CONSIGNA A
Transcribe del texto sobre Dante todo lo que va desde "Se necesita el" hasta "del siglo decimotercero.".

Se necesita el coraje, una y otra vez, de proclamar que la Italia de hoy no puede comprender la Divina Comedia. Y no porque falte ingenio, sino porque justamente carece del ingenio dantesco, y porque el clima espiritual de nuestro tiempo no es el del siglo decimotercero.
Ya en su tiempo, Dante no era un espíritu típicamente italiano. Su fiereza triste, su fe imperial, la grandiosidad de su visión y, sobre todo, de su seriedad sugieren algo de etrusco o de germánico, más que de latino. Dante no era un hombre práctico: era un hombre de visiones sobre todo éticas y místicas, es decir, religiosas. Basta compararlo con las almas de la dinastía paganizante de la literatura italiana —Petrarca, Boccaccio, Ariosto— para darse cuenta inmediatamente del contraste que hay entre su alma sombría, austera, creyente y aquella alegre, ligera, un poco escéptica que ha marcado el tono de Italia hasta el día de hoy. La dinastía de los espíritus dantescos fue breve: sólo Miguel Ángel supo equipararse al Alighieri pintando en la Sixtina la única ilustración digna que haya tenido jamás la Divina Comedia. En tiempos más recientes se ha visto algún relámpago de la tradición dantesca bajo el ceño de [Ugo] Foscolo o en la ira jacobina de [Giosuè] Carducci, pero no ha habido hombre que haya podido considerarse continuador, o igual, a estos dos máximos modeladores de nuestro arte y nuestra mente.

DATOS PROPORCIONADOS
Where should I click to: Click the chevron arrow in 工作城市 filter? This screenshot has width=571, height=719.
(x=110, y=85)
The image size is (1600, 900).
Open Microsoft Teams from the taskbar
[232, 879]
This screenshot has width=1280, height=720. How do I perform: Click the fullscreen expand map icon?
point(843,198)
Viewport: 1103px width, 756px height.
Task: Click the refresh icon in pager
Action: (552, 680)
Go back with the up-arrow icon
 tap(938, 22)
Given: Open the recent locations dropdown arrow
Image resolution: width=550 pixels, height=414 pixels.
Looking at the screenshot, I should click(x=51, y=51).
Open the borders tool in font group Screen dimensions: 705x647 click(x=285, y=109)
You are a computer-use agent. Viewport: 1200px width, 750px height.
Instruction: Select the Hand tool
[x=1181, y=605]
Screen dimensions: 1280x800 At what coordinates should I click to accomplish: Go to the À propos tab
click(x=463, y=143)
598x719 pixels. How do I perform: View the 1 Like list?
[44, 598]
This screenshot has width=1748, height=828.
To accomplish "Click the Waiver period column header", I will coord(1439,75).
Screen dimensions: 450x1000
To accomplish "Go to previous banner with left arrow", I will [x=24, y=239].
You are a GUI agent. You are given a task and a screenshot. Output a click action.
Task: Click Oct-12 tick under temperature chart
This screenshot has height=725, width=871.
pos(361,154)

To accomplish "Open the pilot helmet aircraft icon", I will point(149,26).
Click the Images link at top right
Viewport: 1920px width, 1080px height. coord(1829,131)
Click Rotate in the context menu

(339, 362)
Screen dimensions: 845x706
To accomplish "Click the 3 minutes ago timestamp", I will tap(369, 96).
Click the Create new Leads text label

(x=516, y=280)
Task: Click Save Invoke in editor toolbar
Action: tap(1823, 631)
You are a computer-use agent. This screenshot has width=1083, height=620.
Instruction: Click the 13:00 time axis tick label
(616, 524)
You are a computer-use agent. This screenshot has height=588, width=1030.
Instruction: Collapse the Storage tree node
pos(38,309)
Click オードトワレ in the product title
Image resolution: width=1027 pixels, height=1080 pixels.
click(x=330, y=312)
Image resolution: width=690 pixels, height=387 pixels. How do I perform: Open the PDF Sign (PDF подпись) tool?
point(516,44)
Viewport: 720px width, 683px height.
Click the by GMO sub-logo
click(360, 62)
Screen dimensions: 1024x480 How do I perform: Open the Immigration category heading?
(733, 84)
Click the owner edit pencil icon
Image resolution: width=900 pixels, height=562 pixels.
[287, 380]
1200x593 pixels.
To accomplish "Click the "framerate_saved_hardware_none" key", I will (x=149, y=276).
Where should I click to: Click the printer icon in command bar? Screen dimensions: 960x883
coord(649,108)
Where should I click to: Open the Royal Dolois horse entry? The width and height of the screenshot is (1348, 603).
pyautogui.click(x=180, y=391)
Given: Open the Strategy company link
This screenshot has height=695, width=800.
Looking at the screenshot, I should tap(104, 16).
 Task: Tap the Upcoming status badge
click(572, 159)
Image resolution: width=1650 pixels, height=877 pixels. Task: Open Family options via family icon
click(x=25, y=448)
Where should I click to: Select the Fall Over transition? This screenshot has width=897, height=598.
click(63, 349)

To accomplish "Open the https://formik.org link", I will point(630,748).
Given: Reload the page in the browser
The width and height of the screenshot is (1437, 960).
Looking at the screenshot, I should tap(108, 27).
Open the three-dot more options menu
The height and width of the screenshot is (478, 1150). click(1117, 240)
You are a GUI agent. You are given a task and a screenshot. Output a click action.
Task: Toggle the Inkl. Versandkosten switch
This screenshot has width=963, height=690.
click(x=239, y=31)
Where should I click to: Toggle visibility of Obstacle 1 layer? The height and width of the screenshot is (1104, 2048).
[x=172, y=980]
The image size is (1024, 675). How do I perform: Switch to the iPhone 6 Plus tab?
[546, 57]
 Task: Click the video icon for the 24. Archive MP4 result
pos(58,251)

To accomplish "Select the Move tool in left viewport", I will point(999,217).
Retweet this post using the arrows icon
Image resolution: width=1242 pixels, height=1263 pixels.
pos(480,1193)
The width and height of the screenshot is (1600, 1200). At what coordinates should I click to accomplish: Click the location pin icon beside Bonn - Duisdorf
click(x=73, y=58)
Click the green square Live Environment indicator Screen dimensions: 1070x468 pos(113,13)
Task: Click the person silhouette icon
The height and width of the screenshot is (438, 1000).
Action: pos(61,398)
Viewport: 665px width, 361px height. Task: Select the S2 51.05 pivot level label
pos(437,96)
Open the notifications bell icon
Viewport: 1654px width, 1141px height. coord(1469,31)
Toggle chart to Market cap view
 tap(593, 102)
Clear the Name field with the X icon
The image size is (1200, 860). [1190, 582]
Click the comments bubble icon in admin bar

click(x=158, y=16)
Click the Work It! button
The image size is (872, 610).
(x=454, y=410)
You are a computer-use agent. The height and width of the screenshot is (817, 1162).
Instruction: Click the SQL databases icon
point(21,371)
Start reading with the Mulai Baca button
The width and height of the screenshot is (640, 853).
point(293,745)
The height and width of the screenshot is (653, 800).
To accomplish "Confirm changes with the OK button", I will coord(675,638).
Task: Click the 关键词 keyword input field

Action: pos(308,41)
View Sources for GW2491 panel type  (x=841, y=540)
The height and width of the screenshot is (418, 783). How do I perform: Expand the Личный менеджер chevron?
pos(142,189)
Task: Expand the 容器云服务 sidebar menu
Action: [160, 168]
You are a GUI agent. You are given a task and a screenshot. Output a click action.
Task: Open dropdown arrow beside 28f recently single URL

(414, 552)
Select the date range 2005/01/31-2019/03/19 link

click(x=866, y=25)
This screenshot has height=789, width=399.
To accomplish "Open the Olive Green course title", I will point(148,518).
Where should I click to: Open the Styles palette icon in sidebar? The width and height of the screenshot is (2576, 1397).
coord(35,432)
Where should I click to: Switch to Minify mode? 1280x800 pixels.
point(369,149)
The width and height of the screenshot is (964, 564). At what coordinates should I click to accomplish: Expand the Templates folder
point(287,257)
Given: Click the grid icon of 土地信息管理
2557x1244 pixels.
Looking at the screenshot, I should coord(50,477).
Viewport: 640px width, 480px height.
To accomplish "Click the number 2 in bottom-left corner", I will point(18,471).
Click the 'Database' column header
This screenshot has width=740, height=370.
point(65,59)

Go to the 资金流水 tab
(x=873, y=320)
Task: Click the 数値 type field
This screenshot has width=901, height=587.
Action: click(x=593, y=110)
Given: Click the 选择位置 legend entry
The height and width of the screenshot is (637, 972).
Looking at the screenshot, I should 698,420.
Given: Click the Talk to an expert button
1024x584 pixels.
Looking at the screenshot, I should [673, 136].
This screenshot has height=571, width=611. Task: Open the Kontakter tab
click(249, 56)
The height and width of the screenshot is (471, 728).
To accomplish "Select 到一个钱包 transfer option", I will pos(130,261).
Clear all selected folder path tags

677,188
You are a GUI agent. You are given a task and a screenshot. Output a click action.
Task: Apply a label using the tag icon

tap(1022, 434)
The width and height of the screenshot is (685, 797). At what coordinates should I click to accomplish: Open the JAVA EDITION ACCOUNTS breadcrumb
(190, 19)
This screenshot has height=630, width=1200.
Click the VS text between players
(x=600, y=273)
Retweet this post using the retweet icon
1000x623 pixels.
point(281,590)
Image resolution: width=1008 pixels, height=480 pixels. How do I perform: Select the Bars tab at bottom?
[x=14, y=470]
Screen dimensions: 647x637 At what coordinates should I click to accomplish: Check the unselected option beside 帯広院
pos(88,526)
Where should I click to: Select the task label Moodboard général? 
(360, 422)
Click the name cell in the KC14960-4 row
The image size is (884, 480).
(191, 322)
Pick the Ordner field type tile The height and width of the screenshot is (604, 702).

CONSIGNA B
Convierte en una lista JSON de cadenas todo lo que va desde el comienzo de las filas hasta la línea que contiene "Looking at the screenshot, I should click(x=51, y=51).", con ambos extremos incluidos. Pon una cadena por línea y omite las líneas en blanco.

RESPUESTA DESARROLLADA A
Se necesita el coraje, una y otra vez, de proclamar que la Italia de hoy no puede comprender la Divina Comedia. Y no porque falte ingenio, sino porque justamente carece del ingenio dantesco, y porque el clima espiritual de nuestro tiempo no es el del siglo decimotercero.

RESPUESTA DESARROLLADA B
[
  "Where should I click to: Click the chevron arrow in 工作城市 filter? This screenshot has width=571, height=719.",
  "(x=110, y=85)",
  "The image size is (1600, 900).",
  "Open Microsoft Teams from the taskbar",
  "[232, 879]",
  "This screenshot has width=1280, height=720. How do I perform: Click the fullscreen expand map icon?",
  "point(843,198)",
  "Viewport: 1103px width, 756px height.",
  "Task: Click the refresh icon in pager",
  "Action: (552, 680)",
  "Go back with the up-arrow icon",
  " tap(938, 22)",
  "Given: Open the recent locations dropdown arrow",
  "Image resolution: width=550 pixels, height=414 pixels.",
  "Looking at the screenshot, I should click(x=51, y=51)."
]